De volta ao banco do carro, ele retoma a consciência.


Que porra é essa?

Espalhando-se por toda a extensão do seu torso até encontrar um caminho pela sua perna esquerda, há pequenos pontinhos de dor que Kenma pode sentir arder, queimando em pequenos incêndios pelo seu corpo, devorando-o. Lentamente, com o passar dos segundos, eles vão ficando menores, e menores, e menores. Morrendo.

O que havia acabado de acontecer?

— O que eu acabei de fazer? — ele deixa o murmúrio escapar, a cabeça rodando com a confusão. Kenma precisa se apoiar no banco à sua frente para não se deixar cair para o lado. Sua cabeça roda, roda, roda.

Akaashi é o primeiro a notar a seriedade, o temor incerto em sua voz e a se virar para tentar encará-lo, as rugas entre as suas sobrancelhas sobressaltadas ao não entender o questionamento de Kenma, mas ainda sim desejando que a noite vá o melhor possível.

— Ei, — chama Akaashi, e a sua voz é tão suave quanto veludo. — Não vai ser tão ruim assim.

Kenma nem precisa tentar processar a banalização contida na frase para que solte um longo, pesado e trêmulo suspiro. Ele observa o tremelicar de suas mãos apertadas contra o couro do carro, e decide escondê-las nos bolsos da sua calça jeans. Seu celular não está lá. Kenma sente uma gota fria de suor escorrer pelas suas costas, um sentimento preso em sua garganta como um dilacerante e travado grito. É uma sensação estranhamente familiar. Aonde foi que já sentiu isso antes?

Essa eufórica inquietação, o medo primitivo de não saber o quê, mas ter a certeza de que tem algo errado.

Tem algo errado.

Mas como de costume, Kenma se limita ao silêncio, à tentativa de controle de sua respiração e ao arrepio que lhe toma a espinha. Preferia isso a ter que sustentar o olhar em Akaashi mais uma vez, ouvir de frente outra de suas expressões irritantes, como a célebre dita pelo mesmo antes que saíssem de casa: "Não pode dizer que não gosta se nunca experimentou"

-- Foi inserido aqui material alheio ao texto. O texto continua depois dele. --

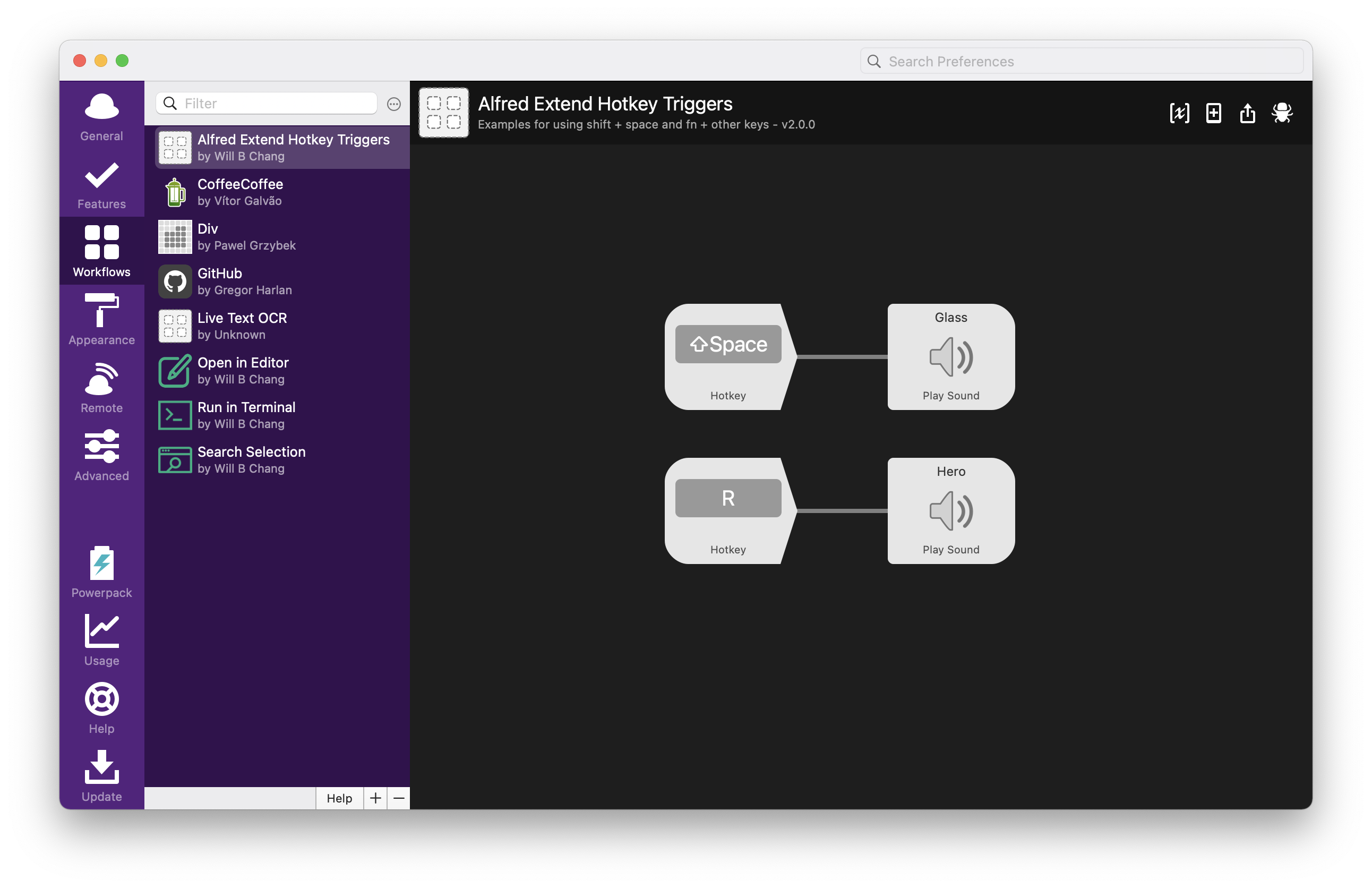
Task: Go to the Appearance paint roller section
Action: pyautogui.click(x=101, y=319)
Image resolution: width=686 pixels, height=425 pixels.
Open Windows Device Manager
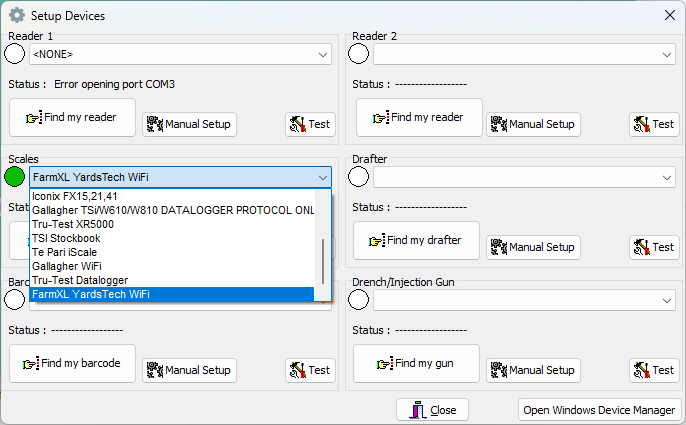point(599,410)
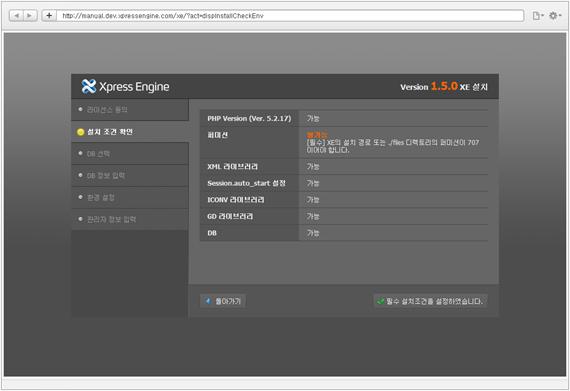Click the green checkmark icon
This screenshot has height=391, width=570.
coord(381,301)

Quanta besteira. Ele nunca foi atropelado por um ônibus, e mesmo assim-

Há uma dor dilacerante que queima por trás de suas costelas e ele consegue ouvir gritos ao seu redor e sentir seu próprio pulso pesado.

Mesmo assim...

Sua visão se vai rapidamente, tudo vai escurecendo em pequenos pontinhos e tá tudo molhado de repente e ele não tem certeza se são lágrimas ou sangue e-

— E, Kuroo, sério. Já deu, não?

Kuroo abre um belo sorriso travesso.

— Não. Na verdade, eu acho que vou-

Kenma arfa, e então é dado partida numa corrida para que ele possa interrompê-lo:

— Não precisa colocar brinco nenhum.

A imediata resposta é oferecida mesmo sem ser requisitada ou esperada, e é recebida com um arregalar de olhos em sua direção, uma surpreendente surpresa, se há permissão para ser chamada dessa forma. Contudo, logo essa impressão é superada por Kuroo.

— Ora, mas eu poderia-

E a voz de Akaashi, por fim, é ágil em decidir a questão pelos dois. — Já deu.

E ponto final.

Kenma respira fundo, e abre a porta do carro. No segundo em que seus pés se firmam no chão, Kenma sente que, na verdade, não há firmeza alguma, tombando até conseguir apoiar-se no carro. Suas pernas são tão úteis quanto duas gelatinas de carne e sangue, maldosas estruturas frágeis que não suportam seu próprio peso. O equilíbrio frívolo faz com que Kenma fique um pouco para trás, e consiga ouvir com mais clareza a discussão de duas pessoas. Os ombros de Kenma tensionam ainda mais. Já não havia ouvido isso antes?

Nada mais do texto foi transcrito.